The Incredible Hulk ultimately grades as a little above average (C+) for me. If the film had held to the pace and standard of the first half, we could’ve been looking at a really enjoyable B to B+, but its uneven second half is just a drag. I suppose that the great beginning did a good job to obscure the obvious about this film and this plot, the Hulk story is really about a big green guy who smashes things up. No matter the window dressings, you can’t hide the fact that the film is ultimately about smashing things.


  1. Okay - I mostly agree with what you are saying. However, I would give this film an overall B- rating. I thought the movie did an incredilbe job portraying the Hulk. He was ferocious, yet kept his humanity. His facial features were montrous and still drew me in to see his pain and confusion. I did not enjoy Liv Tyler's performance at all. She was not believeable as a cellular biologist. The fact that she wore a white lab coat, dark glasses, and was pictured in front of a chalkboard filled with mathematical equations, did not overcome her teary, doe-eyed dipiction of an independent, intelligent scientist. Why wasn't she stronger? Smarter? More intelligent? Why wasn't she in touch with Mr. Blue? He worked in the same building! Okay - and what about this super soldier turned monster? Why didn't he lose his memory like the Hulk did when he changed? He knew exactly who he was, what he was doing, and who the Hulk was. Not only that, but what happened to him at the end of the movie? Did he change back to his human form? Did they capture him? Lastly, there is not one military branch in the service that would allow facial hair, bushy mustaches, and long hair on their enlisted men or officers. If the military are going to be portrayed, they should be portrayed correctly. What Army general has control over Air Force helicopters? OR all the military equipment in a public forum - what power that general had! All that aside, the action was great, and the technology was super, so B- it is. :)

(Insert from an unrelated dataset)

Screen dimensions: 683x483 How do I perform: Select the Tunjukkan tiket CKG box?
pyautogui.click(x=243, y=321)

  2. I can understand your B- ranking, but if you see in your comment, you really only praised the film for a few lines and spent the rest of the time with criticisms and questions. I thought the animation was alright for the Hulk, but as far as the character of the Hulk, let me pose one or two more questions. How does he get the name Hulk? Why do people call him that? Who coordinated that name?

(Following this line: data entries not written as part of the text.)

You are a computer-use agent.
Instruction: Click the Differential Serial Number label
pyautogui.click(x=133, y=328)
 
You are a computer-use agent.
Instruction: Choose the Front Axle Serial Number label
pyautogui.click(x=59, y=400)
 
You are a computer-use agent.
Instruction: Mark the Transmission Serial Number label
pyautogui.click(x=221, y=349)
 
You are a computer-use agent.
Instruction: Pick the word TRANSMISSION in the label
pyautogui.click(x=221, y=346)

    Second, don't you think he would've been a much more interesting Hulk if he was conflicted about getting rid of the Hulk part of him. There is never any second thought about it, but what if he actually enjoyed the power? What if it was more like the ring of power in Lord of the Rings, where it gave you this great power that was tempting to use, but would ultimately lead to destruction. Now we have a complex character! Instead, Banner is just a guy trying to get rid of something that the entire audience wants to see and would kill to experience once. Where is the joy, the exhileration that we would all relate too?

  3. I have to agree with pretty much all you said. I wasn't expecting much going into it but I really enjoyed the first half (maybe more, about to the part where they meet Mr. Blue) and then the last bit was a let down. I thought that maybe if I was more of a comic book person and knew all there was to know about the Hulk I would have enjoyed it more because there seemed to be a lot of inside-Hulk stuff. Mainly the two signature moves. Maybe if they had explained why he was being called Hulk they would have explained the 'Hulk Smash' or whatever. Also, the guy playing Mr. Blue just bothered me, I wasn't expecting him at all. I was expecting some Anthony Hopkins type character from Mission Impossible 2. Apparently he plays a big role later on as some big brain guy? I don't know, he bothered me. I think it would be a C+ for me as well.